Now, instead, she counted.
Two arms, two hands, ten fingers touching metal, speeding, slipping in the dark—no. Two arms, two hands, ten fingers touching concrete, the fingers on the right hand colder, slimier than the rest. Fifteen breaths in, fifteen breaths out in between—
“That is so unsanitary.”
The voice wasn’t a number and, in that moment, it was not welcome.
Milagros tracked from cuffed boots up dark jeans and a long, tan coat that covered most of the guy standing in front of her. And his face.

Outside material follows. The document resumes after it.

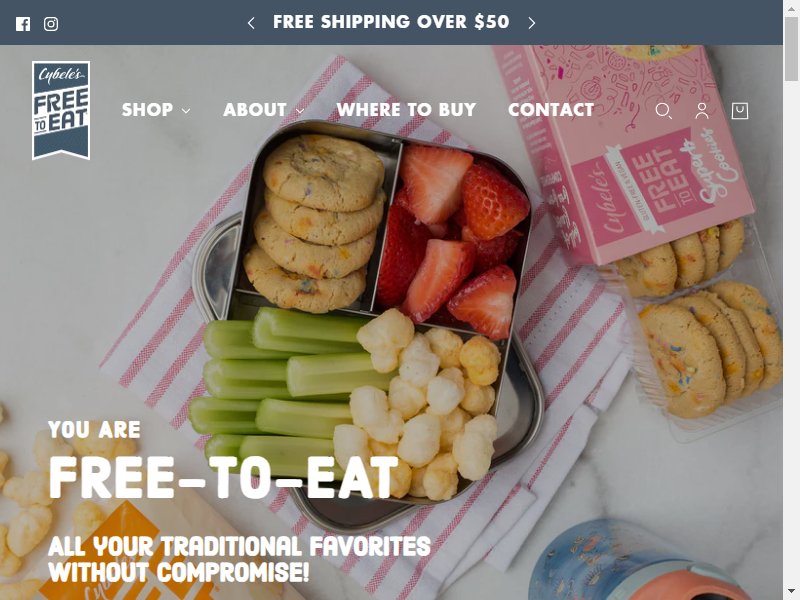Go to the WHERE TO BUY page

coord(406,109)
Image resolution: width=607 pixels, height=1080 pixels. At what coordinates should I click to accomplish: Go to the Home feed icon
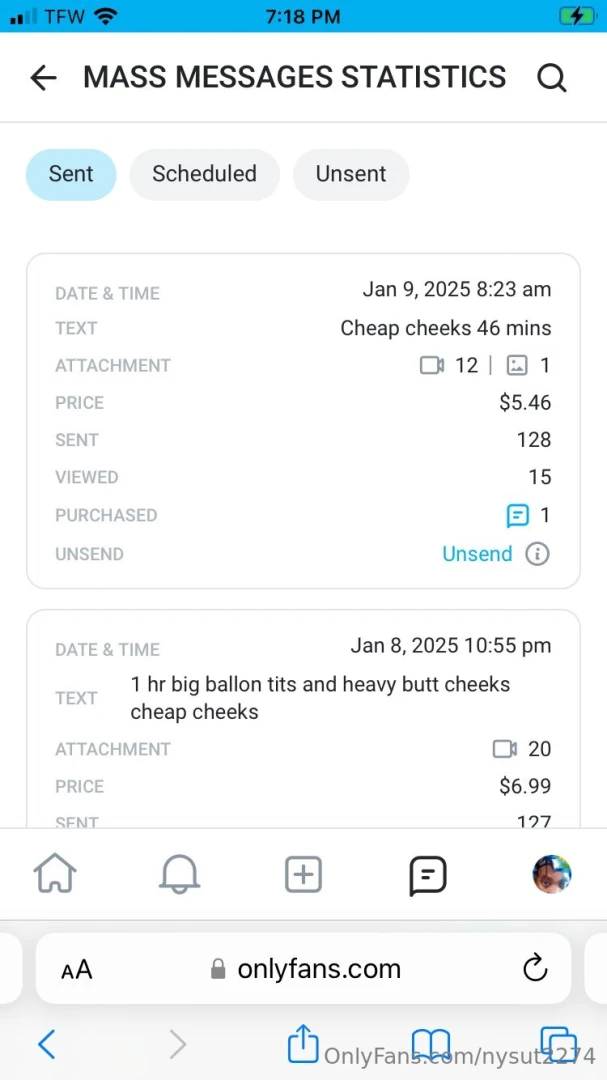pyautogui.click(x=55, y=875)
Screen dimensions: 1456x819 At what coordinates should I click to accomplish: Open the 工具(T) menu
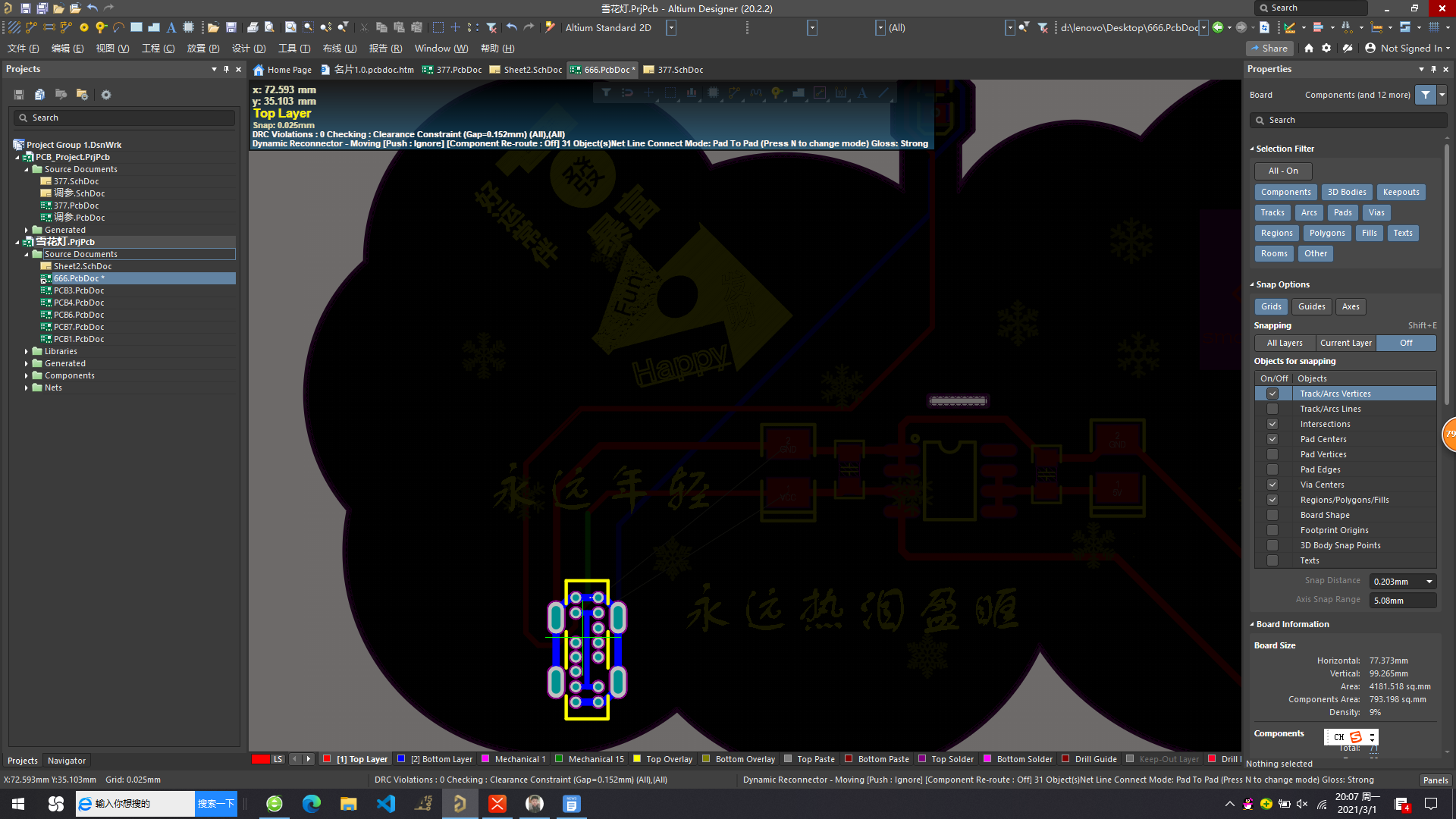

She stared transfixed by the white patch in his hair and how it seemed to blend into his forehead, and his left eye, which was half brown and half blue, like someone had dipped a paint brush in water.
Her mind paused on something about him.
“I mean your hands, of course,” he said, eyes narrowed. “Can you stop staring?”
Milagros startled, her gaze falling to the floor and then up again, to his right, fully brown eye. Back to the floor.
Two hands, ten fingers.
“I’m sorry.”
The guy crouched down, hands on his thighs, presumably for balance and not just to remind Milagros that hers were still on the floor. Hands on thighs, hands tapping out a rhythm.
“You were in the train,” Milagros thought out loud, shame sneaking into her voice.
He had seen her lose it.
“I’ll forgive you because you’re clearly freaking the fuck out, but please stop touching the floor. Just—here, sanitize.” He held out a bottle of Purell and squeezed far too much onto Milagros’ open hand.
She tried to rub the mysterious floor slime away.
“Thank you.”
“Better?”
No. Maybe.
“I’m okay,” she answered.
He tilted his head to the left, so her gaze went back to that two-toned eye.
“You seemed pretty scared in there.” He nodded toward the now-empty tracks. “Had you never seen her before?”
The question was an electric current all the way from her sanitized fingers to the base of her skull.
“Qué?”
His eyes widened. “Uh, parlez-vous français?”
She blinked, surprise quickly becoming frustration.
“What?” she snapped, this time in the correct language.
“What?” He said it so loudly it echoed. He turned his head enough for Milagros to see the plastic device fitted behind his ear. He tapped it once and leveled her with an amused gaze. “You’ll need to speak louder.”
Milagros wasn’t sure if embarrassment or annoyance was winning out. She took a deep breath. “What did you say before—had I never seen what?”
“The dragon. In the train. I thought that’s why you’d screamed, unless I was wrong? Would honestly not be the first time. You’d be surprised—or maybe not—with how many people scream for no reason on the train. Especially tourists.”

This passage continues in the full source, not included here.